Este país le roba la oportunidad a cada niño de realizar sus sueños, acorta las oportunidades de lograr una vida digna y estable. Nos presiona al límite para aceptar la renuncia a la dignidad a cambio de un chance hacia el éxito. Ahora todas las cámaras apuntan a la miseria pornográfica del niño.
Aparecerá un patrocinador que lo prostituirá para sacarle plata y fama, a costa de su vida, lo hará entrenar hasta el agotamiento y lo exhibirá como un nuevo fenómeno nacional, ¡venderán la historia de ¡sí es posible! Solo tendrás que llorar y ser brillante para tener éxito, si tienes habilidades estándares o quieres llevar una vida reposada, no hay espacio para el triunfo. Te enseñan el valor de cada segundo, te debes reventar el lomo para lograr ser parte del espectáculo, de una narrativa social de manadas que siguen a un líder.

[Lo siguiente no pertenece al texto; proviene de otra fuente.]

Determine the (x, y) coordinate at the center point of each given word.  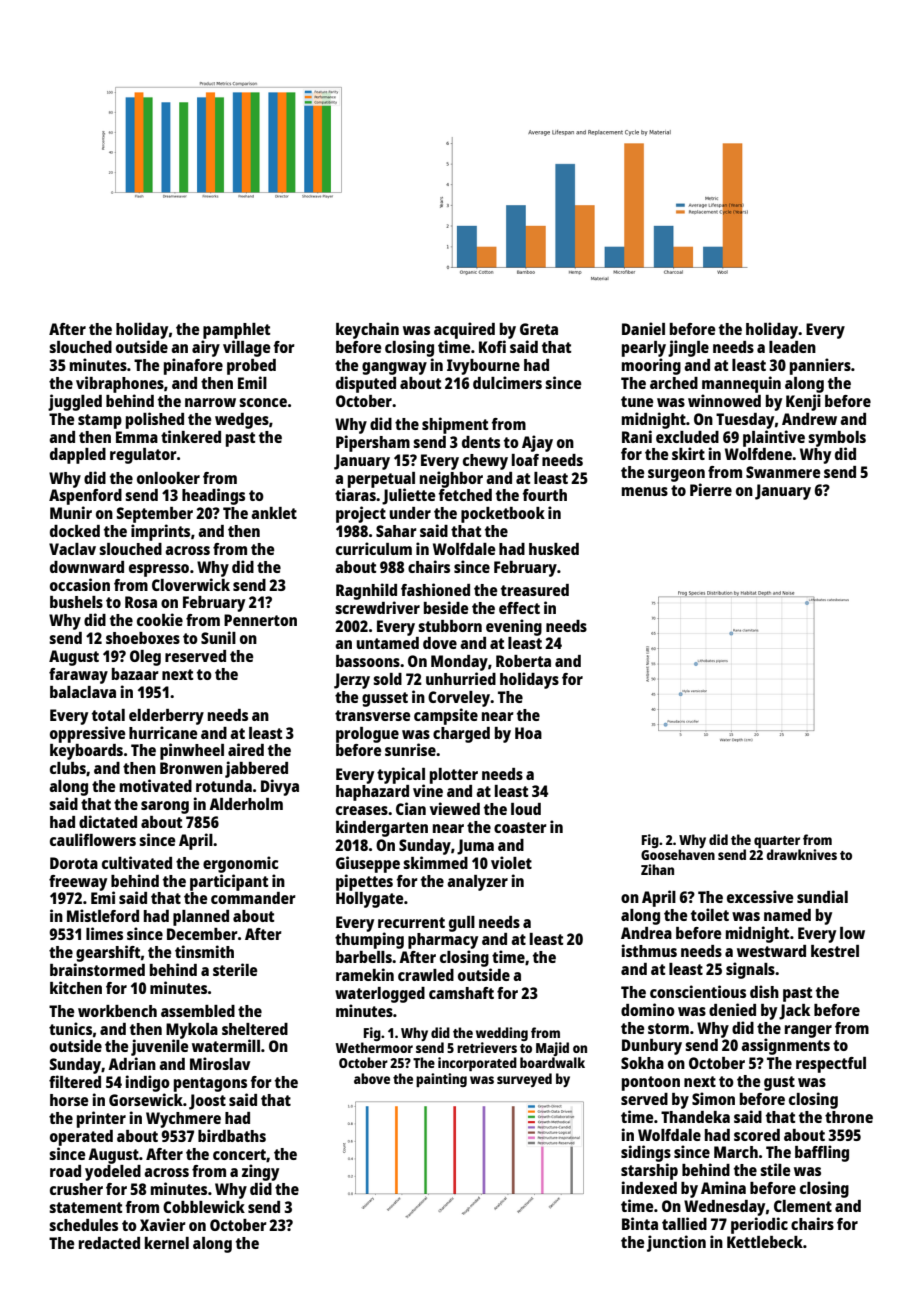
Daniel (643, 328)
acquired (464, 330)
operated (81, 1138)
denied (732, 1009)
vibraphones (120, 384)
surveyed (524, 1080)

Es tiempo de voltear a mirar los miles de niños como Johan, niños creciendo y educados en un barrio violento e inseguro. Están condenados a ser perseguidos si fuman un porro y les cierran las oportunidades, aquellos son considerados menos inteligentes y se educan en colegios que nada les enseñan, que no se adaptan a sus necesidades especiales, y los privan de cualquier posibilidad de acceder a la educación pública gratuita. Tienen que ver morir a sus padres por la guerra, o se sorprenden con lujuria al usar una escalera eléctrica, porque en su pueblo de eso no hay. Los niños deben decidir entre ir al colegio o desarrollarse como artistas, deportistas o creativos.

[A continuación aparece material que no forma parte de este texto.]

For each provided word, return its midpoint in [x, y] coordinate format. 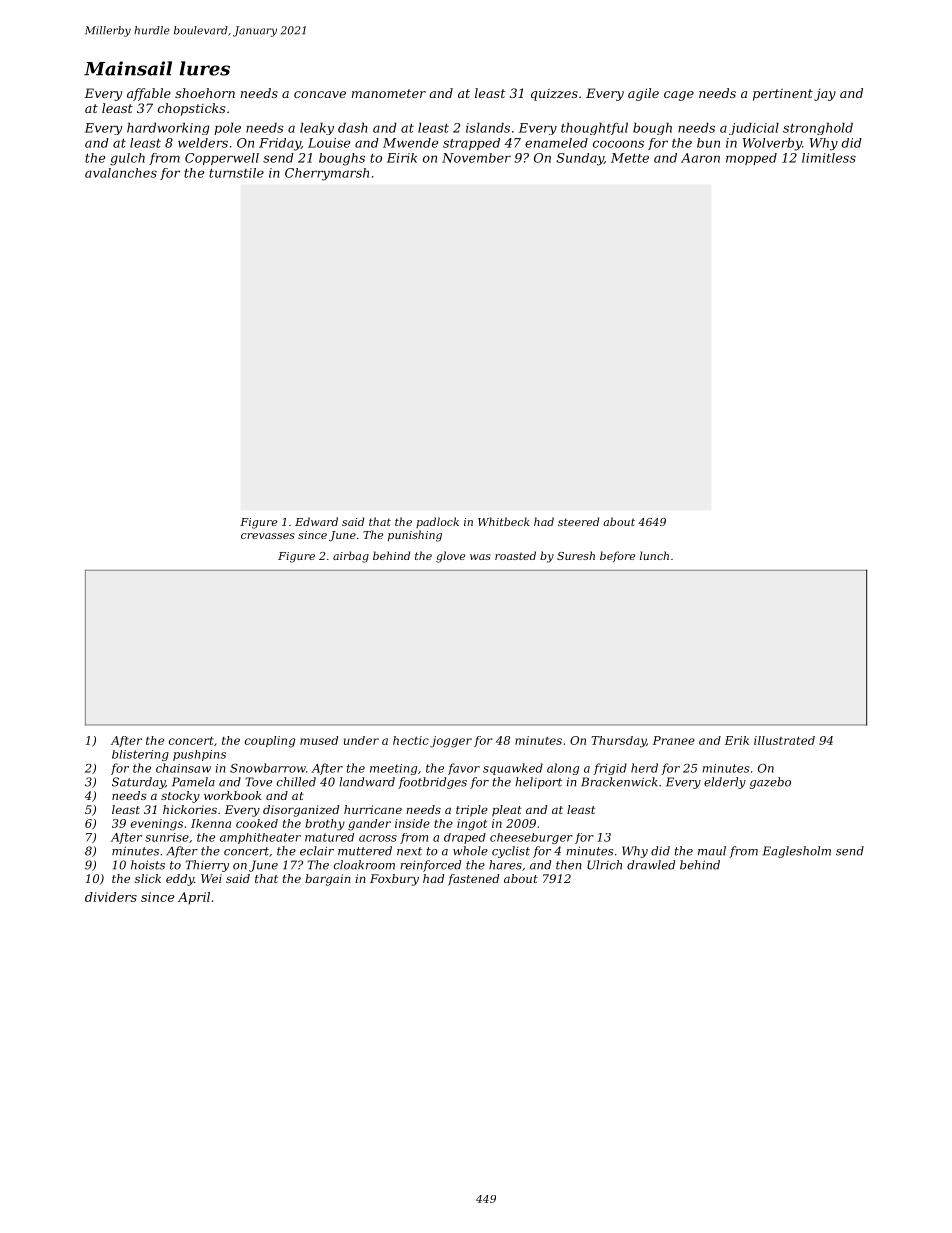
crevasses [268, 536]
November [476, 158]
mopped [751, 159]
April [194, 898]
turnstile [236, 173]
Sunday [580, 159]
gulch [127, 159]
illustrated [784, 740]
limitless [829, 158]
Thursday [618, 742]
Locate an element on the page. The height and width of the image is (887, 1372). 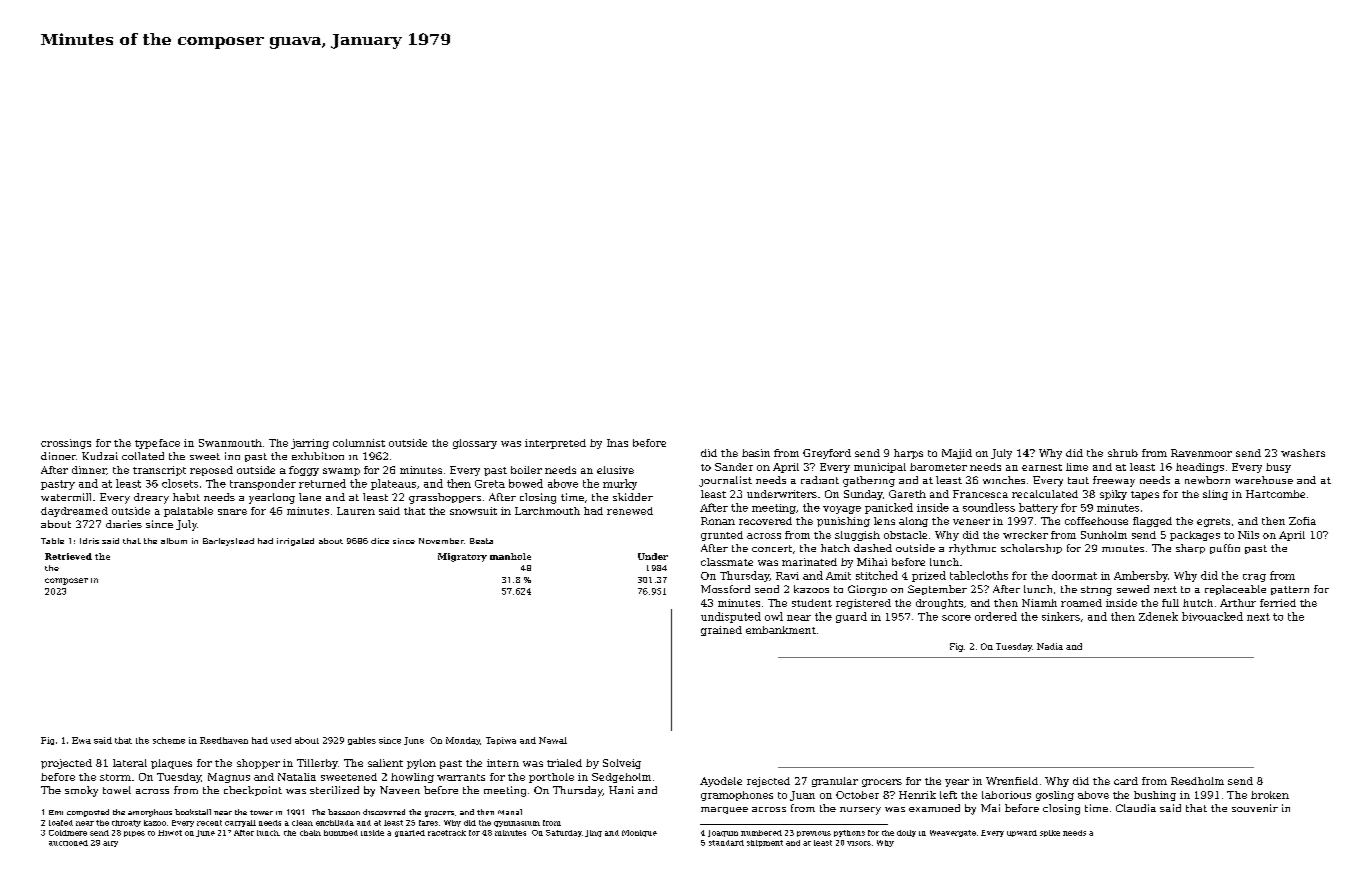
bivouacked is located at coordinates (1212, 616).
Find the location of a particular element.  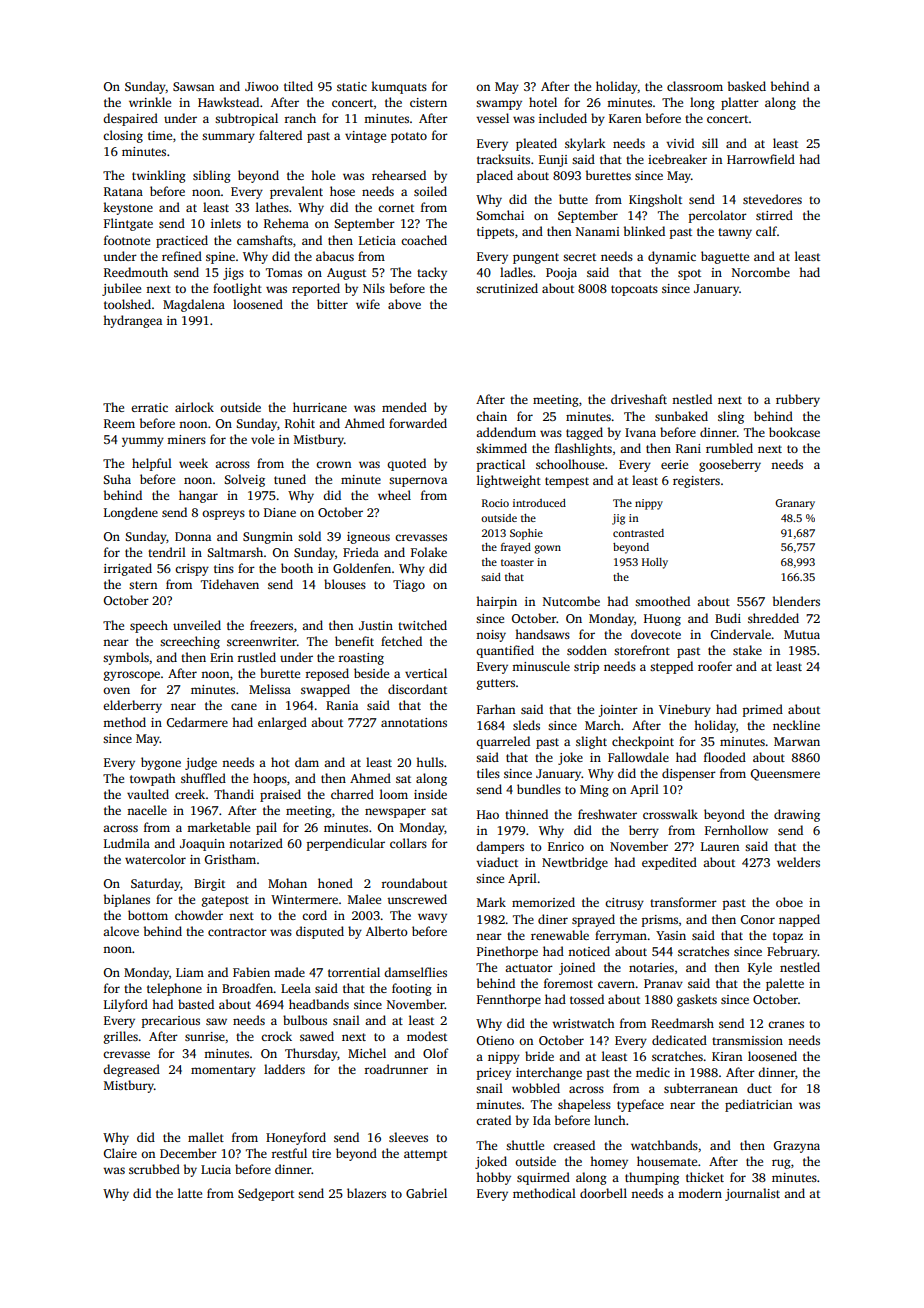

crock is located at coordinates (276, 1036).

Miremos ese país de hospitales viejos, colegios destruidos, calles polvorientas y llenas de mierda. Acordémonos de los niños que deben vivir con sus abuelas; porque sus papás están separados o trabajan mucho, o aquellos que no pueden seguir estudiando para dedicarse a trabajar. Niños que crecen, sintiéndose menos, forman el miedo a morir en la pobreza, educados para ser dóciles y servirles al sistema bajo cualquier condición. Acordémonos de ese país que no aparece en las noticias, salvo ocurra la aparición de la Virgen en una pila de agua, o narre alguna macabra historia de muerte; pero donde se crece con el estigma de haber nacido en uno u otro lugar, por los miles de niños condenados a la ignorancia, a la dependencia y a la miseria.
Escribo esta columna, desde ese profundo país que hundimos más y más en su propia cólera y condenamos a pasar una generación más dedicada a la guerra y a la infelicidad.